If the operation is purely about how marks are drawn (KDE shape, regression line, bin counts), prefer a stat mark. If it's about which data or what columns exist before any mark logic runs, use a data transform.

Basic usage

Attach transforms to a chart with .transform():

import ferrum as fm
import polars as pl

df = pl.DataFrame({
    "name": ["Alice", "Bob", "Carol", "Dave", "Eve"],
    "age": [25, 17, 34, 16, 42],
    "score": [88.0, 72.0, 95.0, 61.0, 79.0],
})

chart = (
    fm.Chart(df)
    .transform(fm.transform_filter("datum.age >= 18"))
    .mark_bar()
    .encode(x="name:N", y="score:Q")
)

The transform runs first: only rows where age >= 18 survive to the mark stage. The bar chart renders three bars (Alice, Carol, Eve).

Filtering and calculation

transform_filter — row filtering

Filter rows using an expression string:

import ferrum as fm
import polars as pl

df = pl.DataFrame({
    "country": ["US", "UK", "DE", "FR", "JP"],
    "gdp": [21.0, 2.8, 3.8, 2.7, 5.1],
    "population": [331, 67, 83, 67, 126],
})

chart = (
    fm.Chart(df)
    .transform(fm.transform_filter("datum.gdp > 3"))
    .mark_bar()
    .encode(x="country:N", y="gdp:Q")
)

You can also pass a dict for common filter patterns:

# Keep only specific categories
fm.transform_filter({"country": ["US", "DE", "JP"]})

# Comparison operators
fm.transform_filter({"gdp": {">": 3, "<": 20}})

transform_calculate — derived columns

Add a new column computed from an expression:

import ferrum as fm
import polars as pl

df = pl.DataFrame({
    "city": ["NYC", "LA", "Chicago"],
    "revenue": [500.0, 300.0, 200.0],
    "cost": [350.0, 180.0, 150.0],
})

chart = (
    fm.Chart(df)
    .transform(fm.transform_calculate("profit", "datum.revenue - datum.cost"))
    .mark_bar()
    .encode(x="city:N", y="profit:Q")
)

The first argument is the output column name; the second is the expression.

Reshaping

transform_fold — wide to long

Fold (melt) multiple columns into key-value pairs:

import ferrum as fm
import polars as pl

df = pl.DataFrame({
    "year": [2020, 2021, 2022],
    "revenue": [100.0, 120.0, 150.0],
    "expenses": [80.0, 95.0, 110.0],
})

chart = (
    fm.Chart(df)
    .transform(fm.transform_fold(["revenue", "expenses"], as_=("metric", "amount")))
    .mark_line()
    .encode(x="year:O", y="amount:Q", color="metric:N")
)

Each row in the original becomes two rows in the output — one for revenue, one for expenses. The as_ parameter names the key and value columns.

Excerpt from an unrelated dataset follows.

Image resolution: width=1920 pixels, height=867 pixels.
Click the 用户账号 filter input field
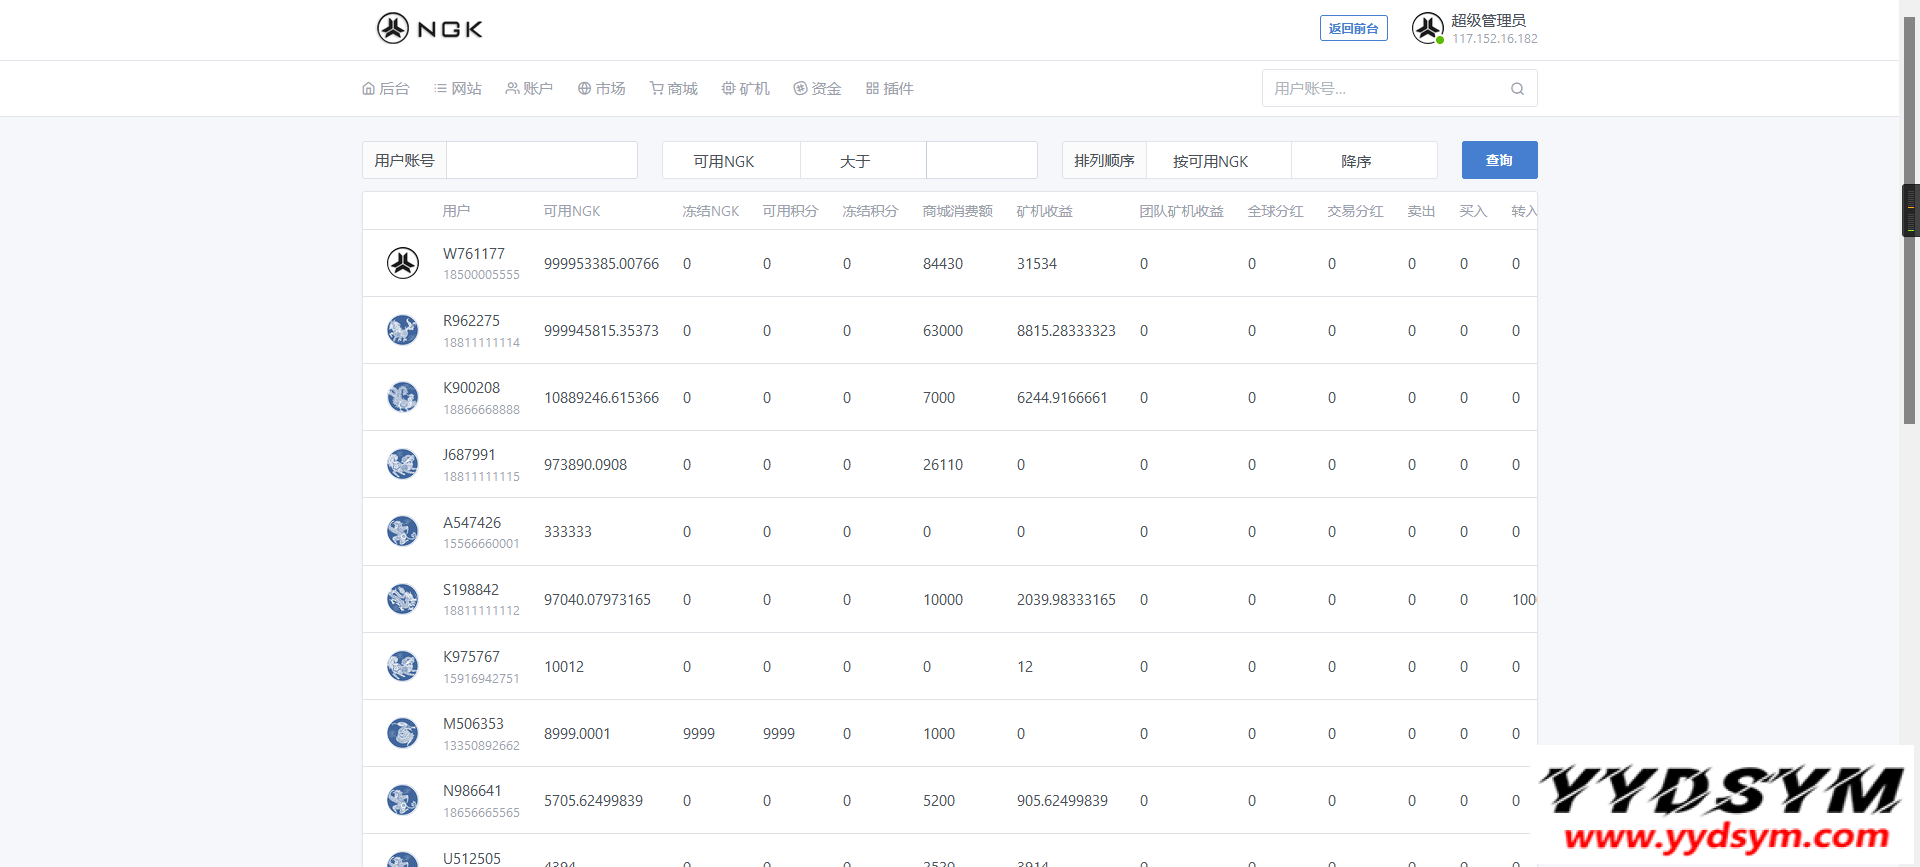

transform_pivot — long to wide

The inverse of fold — spread a categorical column into multiple columns:

import ferrum as fm
import polars as pl

df = pl.DataFrame({
    "date": ["Mon", "Mon", "Tue", "Tue"],
    "category": ["A", "B", "A", "B"],
    "sales": [10.0, 20.0, 15.0, 25.0],
})

# Pivot so each category becomes its own column
fm.transform_pivot("category", "sales", groupby=["date"])

transform_flatten — expand list columns

Unnest array/list columns into individual rows:

import ferrum as fm
import polars as pl

df = pl.DataFrame({
    "person": ["Alice", "Bob"],
    "tags": [["python", "rust"], ["go", "python", "java"]],
})

chart = (
    fm.Chart(df)
    .transform(fm.transform_flatten(["tags"]))
    .mark_bar()
    .encode(x="tags:N", y="count():Q")
)

Aggregation

transform_aggregate — group-by aggregation

Collapse rows into group summaries. Each aggregate spec is a dict with field, fn, and as keys:

import ferrum as fm
import polars as pl

df = pl.DataFrame({
    "department": ["eng", "eng", "sales", "sales", "sales"],
    "salary": [120.0, 130.0, 80.0, 90.0, 85.0],
})

chart = (
    fm.Chart(df)
    .transform(fm.transform_aggregate(
        {"field": "salary", "fn": "mean", "as": "avg_salary"},
        {"field": "salary", "fn": "count", "as": "headcount"},
        groupby=["department"],
    ))
    .mark_bar()
    .encode(x="department:N", y="avg_salary:Q")
)

Supported aggregation functions: "sum", "mean", "median", "min", "max", "count", "variance", "stdev", "q1", "q3", "distinct".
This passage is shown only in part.